A poesia da prosa no romance Pássaros negros na neve nos remete, comovidamente, à tal grandeza. E não só à grandeza do amor, pois há também a  religiosidade  dos  personagens  principais,  representativa  da  essência  não apenas em seu sentido místico, tantas vezes equivocado, porque durante toda a narração do livro há a dignidade do tratamento invulgar conferido pelos membros da família uns aos outros, e a vingança acontecida no livro contra os tedescos adveio da necessidade de autodefesa, não havendo nada mais ardiloso do que o envenenamento,  como  o  acontecido  contra  aqueles  que  caíram  do  céu,  antes poupados  até  mesmo  pelos  senhores  da  guerra.  Na verdade,  desculpem  a redundância,  a  busca  da  verdade  para  superação  da  dor  se  dá  sem  que  os personagens em nenhum momento tenham perdido a sua essência boa, sem a qual é impossível, cremos nisso, a superação de qualquer adversidade.

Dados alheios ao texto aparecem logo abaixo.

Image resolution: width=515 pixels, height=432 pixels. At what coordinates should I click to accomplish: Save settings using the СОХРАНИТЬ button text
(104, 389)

Ler livro tão bom exige perspicácia e conhecimento histórico acerca da Segunda Grande Guerra e dos anos setenta do século XX. É muito interessante como o autor  nos  fala  dos  armamentos  e  dos  vestuários  dos  nazistas  e  do  tempo  da guerra da perspectiva de uma família que tentou se isolar do conflito; citações das músicas dos Beatles são uma das delícias do texto, há também a citação do relacionamento aberto entre Dom e Amelie, algo em voga nos anos setenta. O leitor  compartilha  de  todas  as  angústias  desenhadas  no  texto,  o  quadro completo vai se esboçando aos poucos. Existe a distração que é perda de tempo.

Há a leitura que é perda de tempo! Não é o caso de Pássaros negros na neve, cujo   conteúdo   vale   a   pena   conferir   não   só   pelo   bom   vernáculo,   mas principalmente pelo exercício da inteligência na percepção de que nada acontece de graça, pois durante todo o texto vão se formando elos cada vez mais tangíveis entre  os  personagens  e  os  fatos,  entre  as  ações  e  as  consequências,  entre  as reações  e  as  consequências  e  também  entre  as  omissões  e  as  consequências, isto é, o sigilo guardado por Maximiliano relativo à revelação das circunstâncias em que sua filha (filha?) foi gerada, omissão motivada por cuidado amoroso.

Pássaros negros na neve é um romance de amor, livro do amor real insofismável, e, sem colocarmos em segundo plano a história, podemos afirmar que o maior legado obtido  pelo  leitor,  ao fim  da leitura,  é  o  do  sentimento  amoroso  que  o texto provoca. Trata-se do amor que não se deixa frustrar, apesar de ambientado em um dos piores momentos da história da humanidade.